Gateway now offers $50,000 in exchange for 5 percent of a company’s ownership and brings the management team of startups into its offices for about six months to work with experts, mentors and potential investors. Applicants present their business plans and answer questions on legal issues, trends and the competitive landscape. Larson sometimes assigns homework, asking founders to conduct customer interviews and do market research.

Entrepreneurs bring a wide variety of ideas because the industry is just forming. For example, new apps, sensors and machinery help control growing conditions, save energy and reduce labor costs in greenhouses.

Even “the boring areas” of the marijuana industry offer terrific opportunities, said Larson, because growers are spread too thin. The same company might be cloning plants, harvesting crops, selling to dispensaries and making deliveries. “There may be eight different steps in their value chain that could be specialized” and contracted out, he said.

Increasing brand recognition for products and retailers is another major opportunity for startups. “There’s no Starbucks or Nordstrom’s yet — names that mean things to people,” Larson said.
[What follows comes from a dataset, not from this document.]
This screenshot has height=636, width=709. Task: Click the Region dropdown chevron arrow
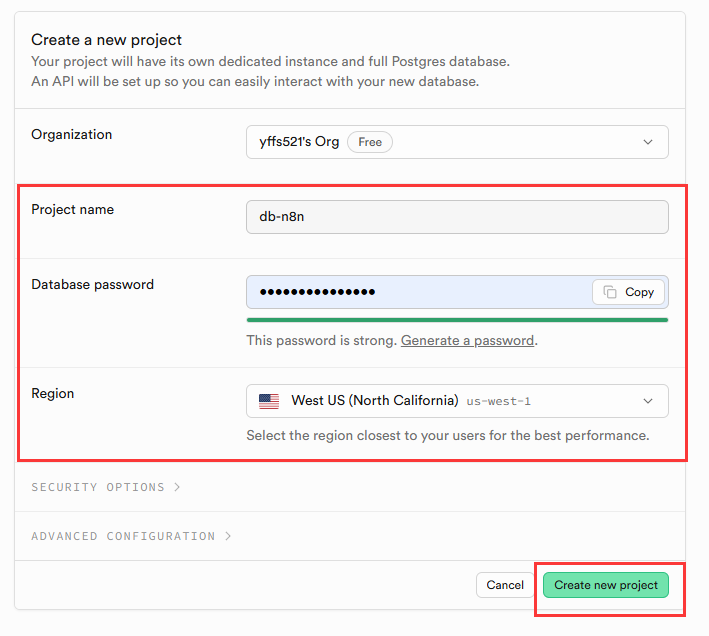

One of Gateway’s graduates is Carrie Tice, the founder of Octavia Wellness. She quit her job at a technology company in 2015 when her mother became ill and now sells cannabis as tinctures, salves and other products to seniors looking for alternatives to opioids for pain relief and better sleep. Most of her products have little to no THC, the psychoactive component of cannabis.

Gateway helped Tice refine her pitch and introduced her to Big Rock, a private family fund and investment company. Big Rock helps with everything “from community intros and tech support to marketing resources and updates on regulatory developments,” said Tice in an email.
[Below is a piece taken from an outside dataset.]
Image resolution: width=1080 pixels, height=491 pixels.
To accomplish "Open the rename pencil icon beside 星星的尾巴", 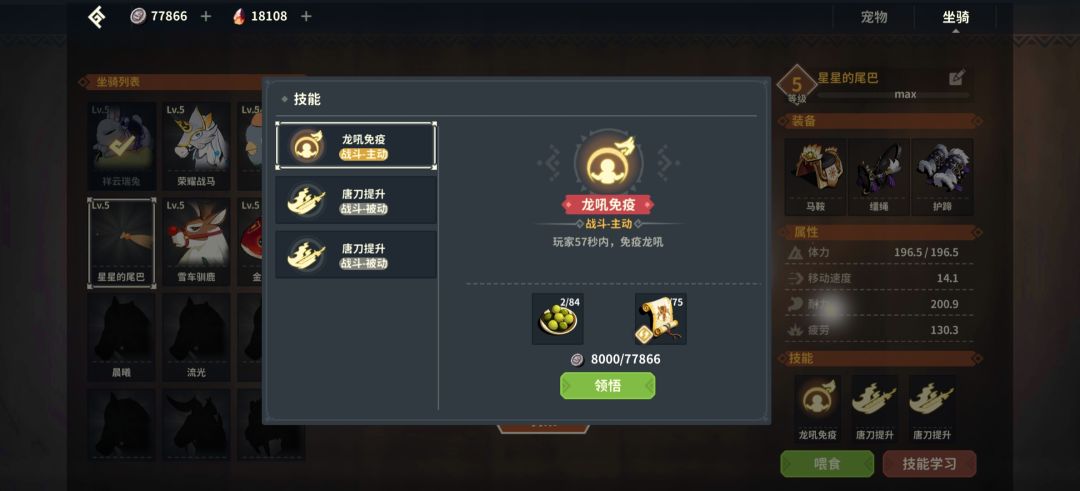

Octavia Wellness now has a network of 80 “wellness consultants” who advise more than 1,100 clients in California, and will be expanding to Nevada, where both medical and recreational marijuana is legal. Tice said that legalizing recreational use will boost her sales considerably because people will no longer have to obtain a doctor’s recommendation to buy her products.

Companies like Big Rock, which has invested more than $10 million in the cannabis industry, are playing an important part in funding the industry’s growth. “Starting up a testing lab or a dispensary is extremely capital intensive,” said Stephen Kaye, Big Rock’s chief operating officer. Private firms can make decisions and move large amounts of money quickly, he said. He receives pitches every day from entrepreneurs and is especially interested in medical research. For Jody Hall, an entrepreneur in Seattle, joining an investment company has freed her to focus on her core business rather than on the myriad regulations that accompany its operation. Hall, who runs a conventional cupcake business, started a new venture, GoodShip, two years ago to make cannabis edibles. She found that she was spending “way too much time” getting advice from lawyers on what was or wasn’t allowed. Hall recently sold GoodShip to Privateer Holdings, a private equity firm, and is staying on. The cash infusion has given her more time to develop products, she said, and has accelerated her plans to expand to California.

While states are collecting hundreds of millions of dollars in tax revenues from marijuana businesses, and a rising number of Americans favor legalization in some form, Attorney General Jeff Sessions’ firm opposition to it poses a risk to cannabis-related companies. He could “shut the industry down tomorrow,” said Micah Tapman, co-founder of the Canopy cannabis accelerator and venture capital fund in Colorado.

Of course, there are other challenges. Evolving rules and regulations, like new packaging requirements, can add unexpected costs to processors and retailers. Companies forced to deal only in cash can run into safety and theft issues. Many small growers emerging from the black market “have no idea how to run a commercial-scale facility,” James of Marijuana Venture said.

Despite the hurdles and uncertainty facing the industry, Larson of Gateway has remained optimistic. “People are gaining confidence as legalization spreads, and the growth is going to be huge,” he said.